#### Work task
Whatever precedes the line containing "Click the （2018年2月修订） subtitle" is not copied; that line and every line after it through the final one below are copied exactly, except pictures.

#### The input
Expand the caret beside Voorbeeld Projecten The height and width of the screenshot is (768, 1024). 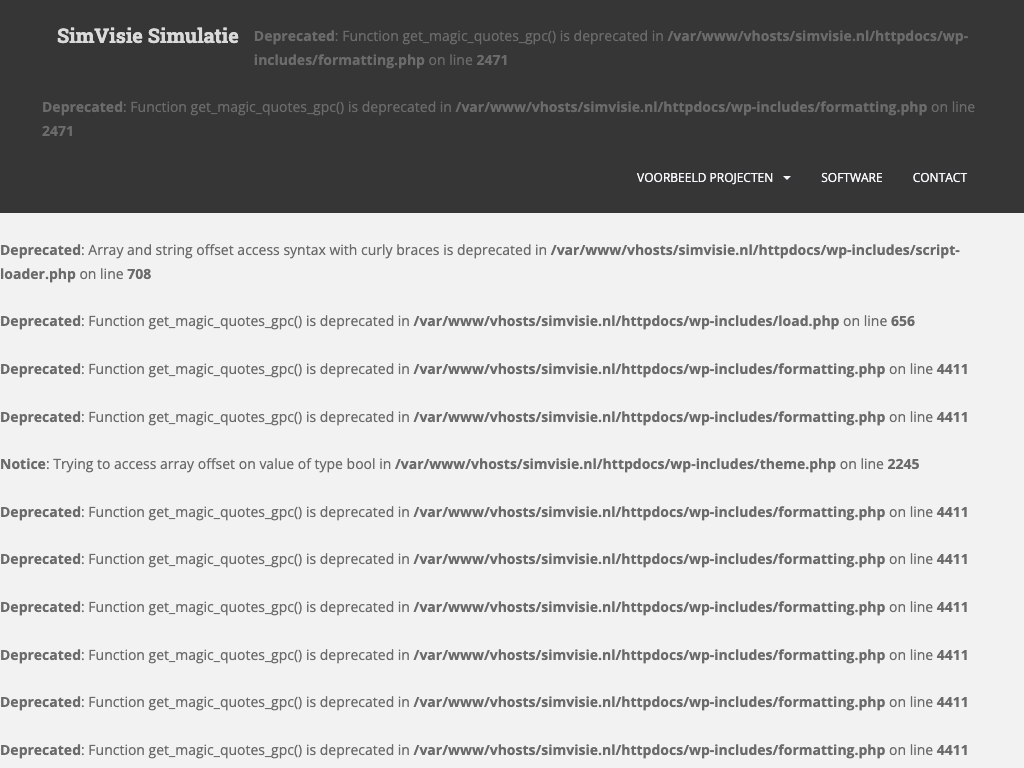pyautogui.click(x=787, y=178)
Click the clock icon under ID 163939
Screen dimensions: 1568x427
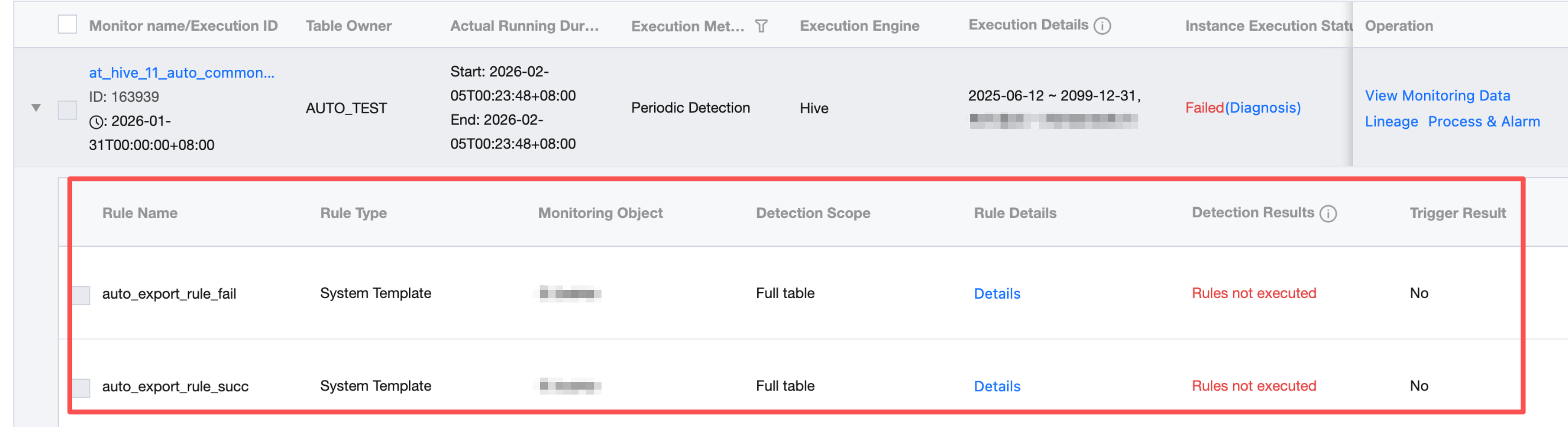96,122
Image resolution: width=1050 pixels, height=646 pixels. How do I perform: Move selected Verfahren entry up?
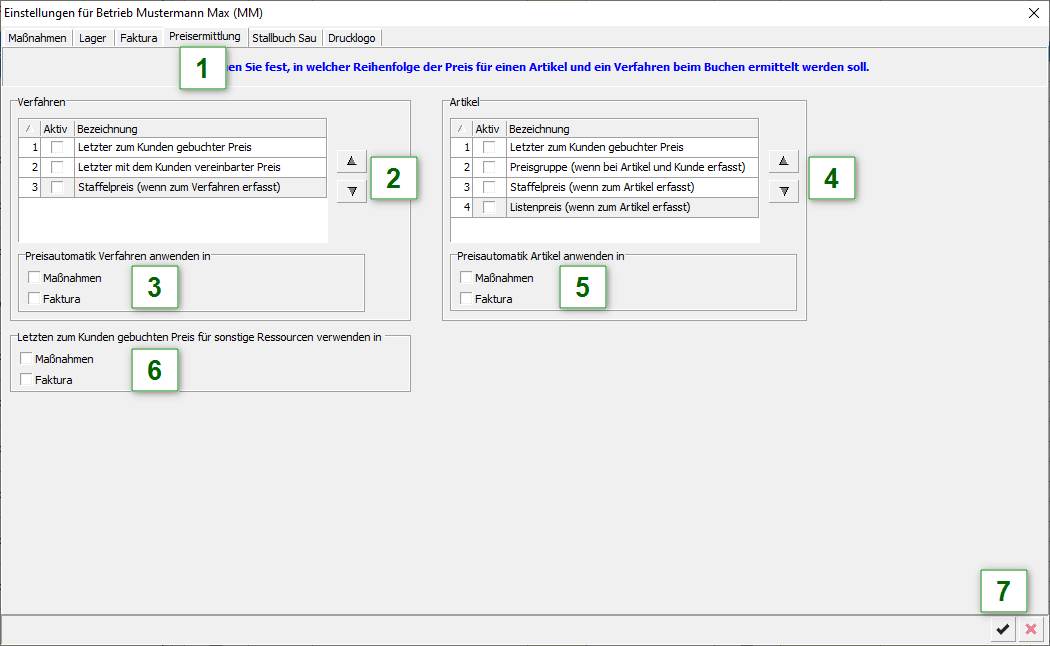coord(351,161)
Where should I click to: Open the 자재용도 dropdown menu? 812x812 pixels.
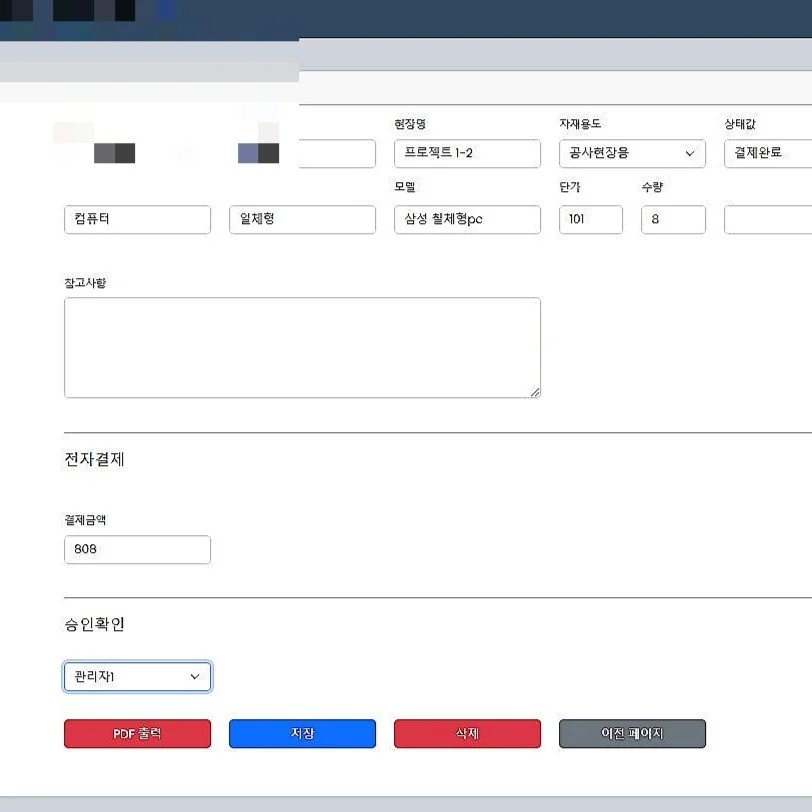tap(631, 153)
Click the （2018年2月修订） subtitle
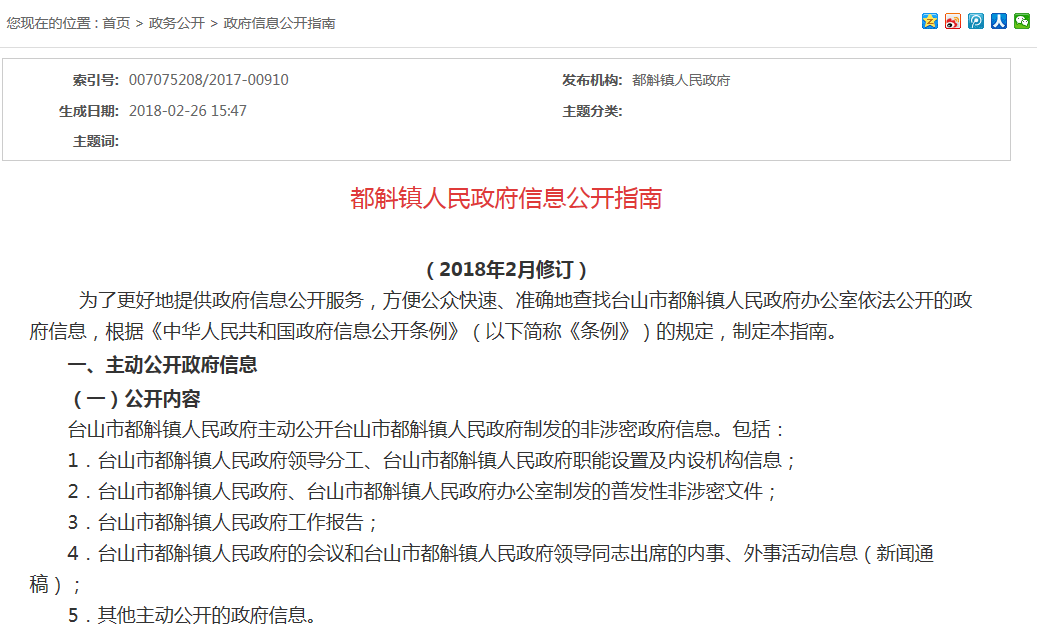 [x=506, y=270]
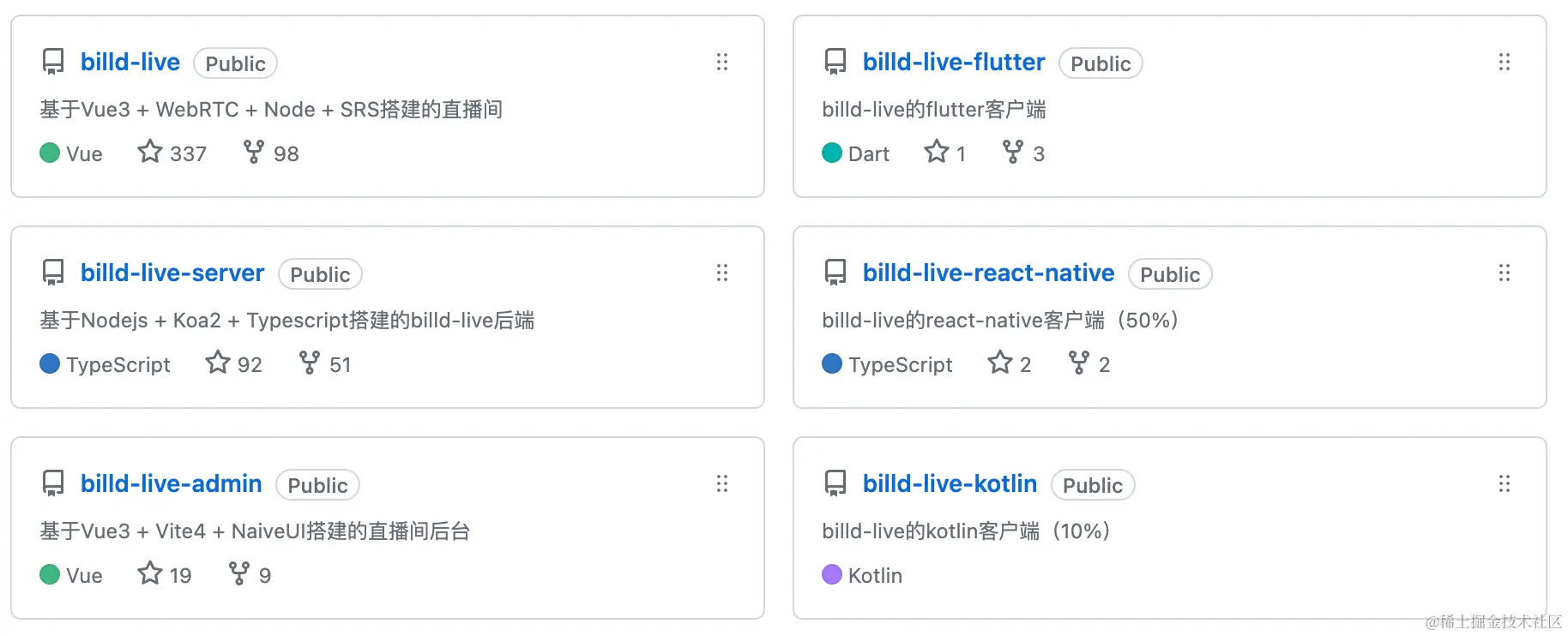
Task: Click the drag handle on billd-live-admin card
Action: [x=722, y=483]
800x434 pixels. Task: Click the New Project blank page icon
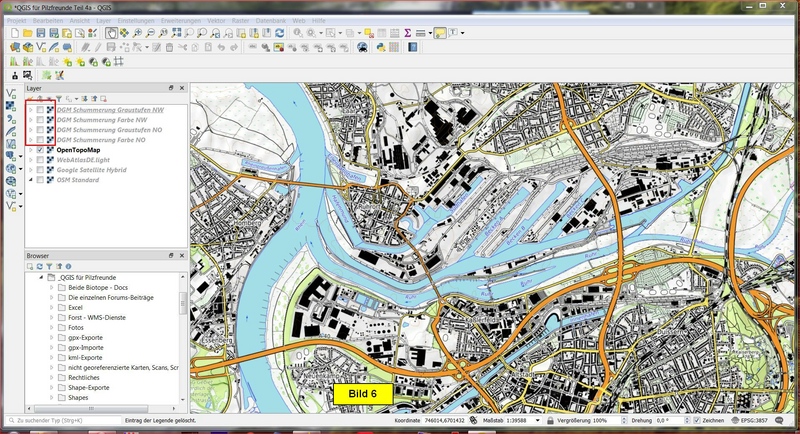(x=14, y=33)
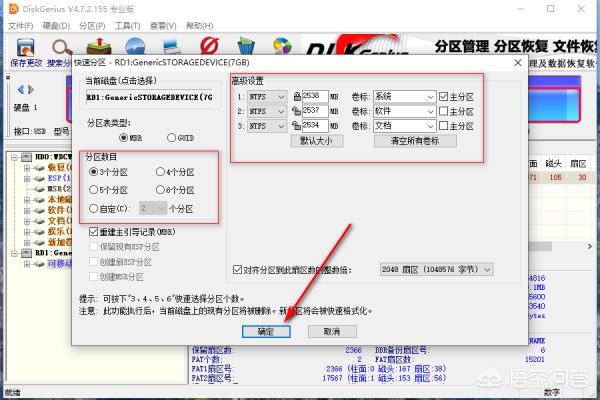The width and height of the screenshot is (600, 400).
Task: Click the colorful disc toolbar icon
Action: coord(284,45)
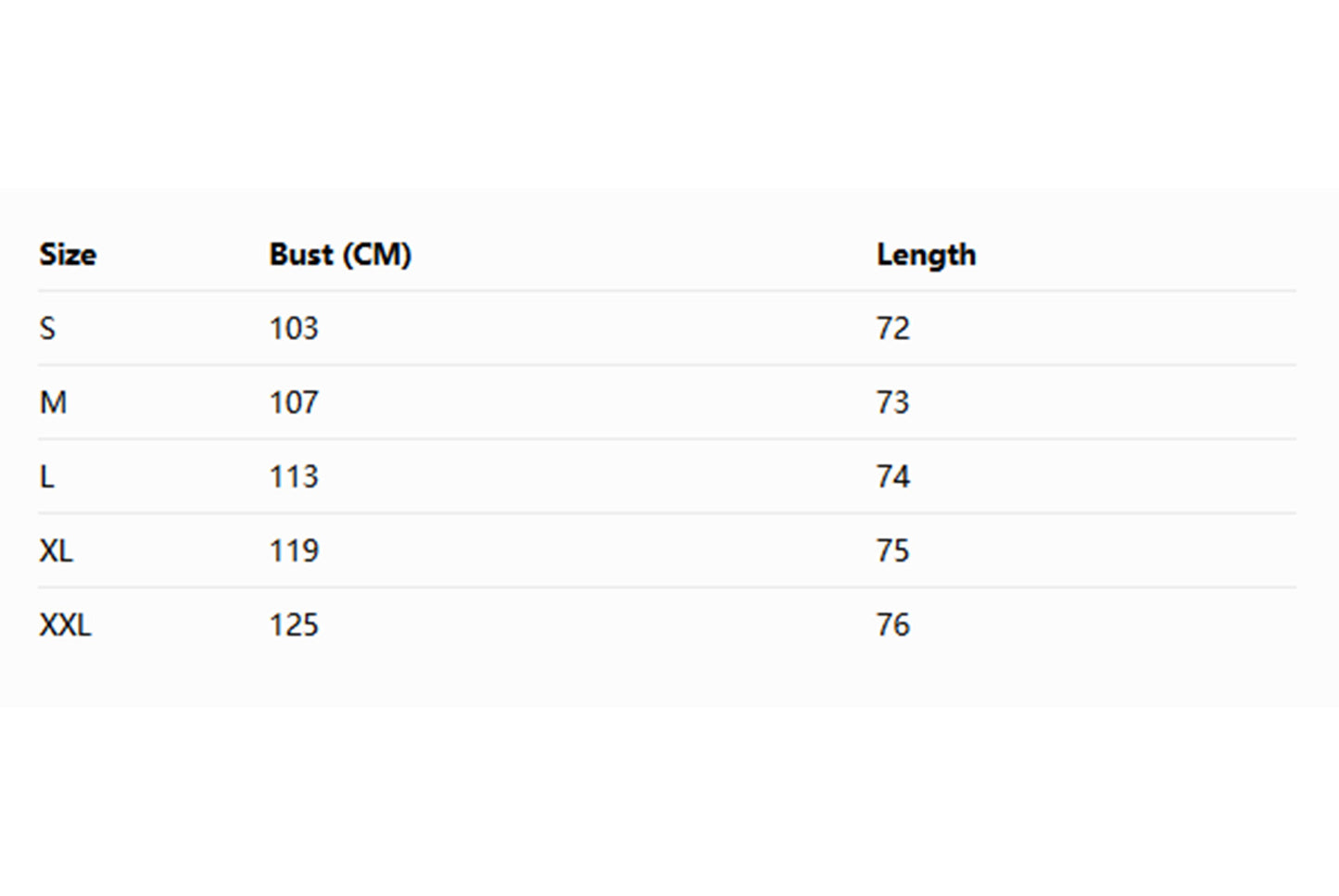Click length value 75

(x=893, y=550)
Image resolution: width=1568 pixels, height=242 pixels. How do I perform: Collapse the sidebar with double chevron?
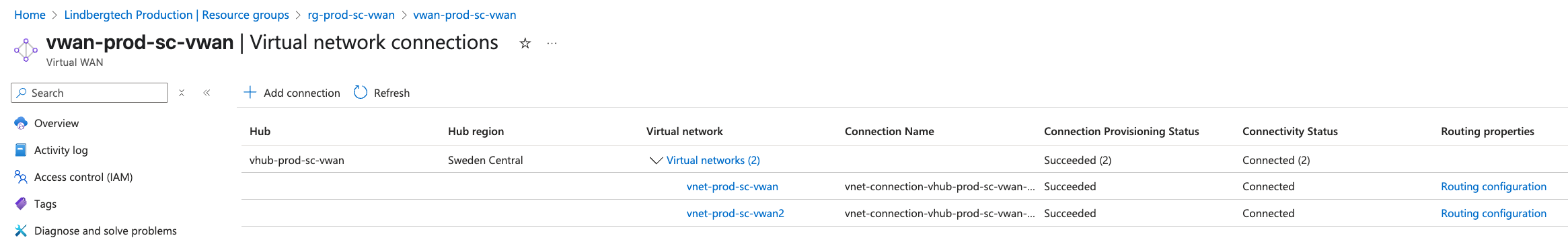207,93
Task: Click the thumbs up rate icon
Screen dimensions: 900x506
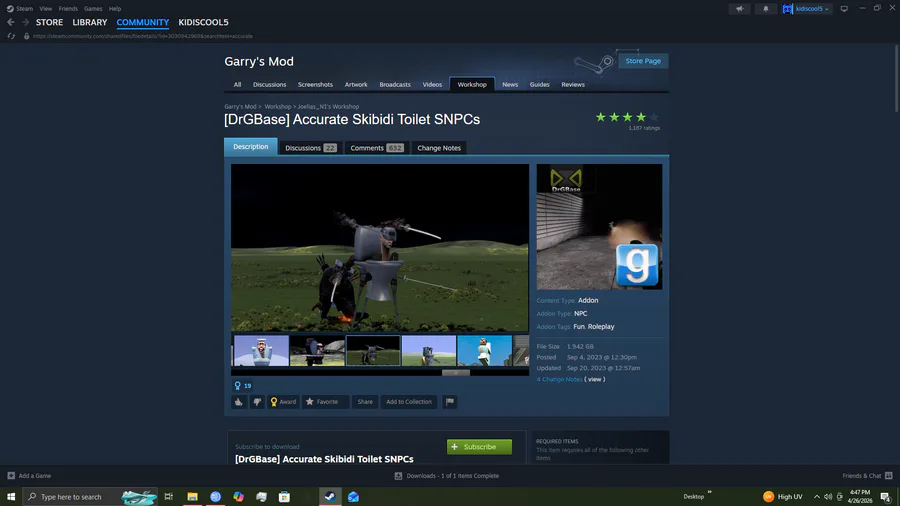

#### Output for this exercise
Click the （2018年2月修订） subtitle
 [x=506, y=270]
Task: Click the drag handle on billd-live-admin card
Action: [x=722, y=483]
800x434 pixels. Task: Click the New Project blank page icon
(x=14, y=33)
The width and height of the screenshot is (600, 400).
Task: Click the colorful disc toolbar icon
Action: coord(284,45)
Click length value 75

(x=893, y=550)
Image resolution: width=1568 pixels, height=242 pixels. How do I perform: Collapse the sidebar with double chevron?
207,93
Task: Click the thumbs up rate icon
Screen dimensions: 900x506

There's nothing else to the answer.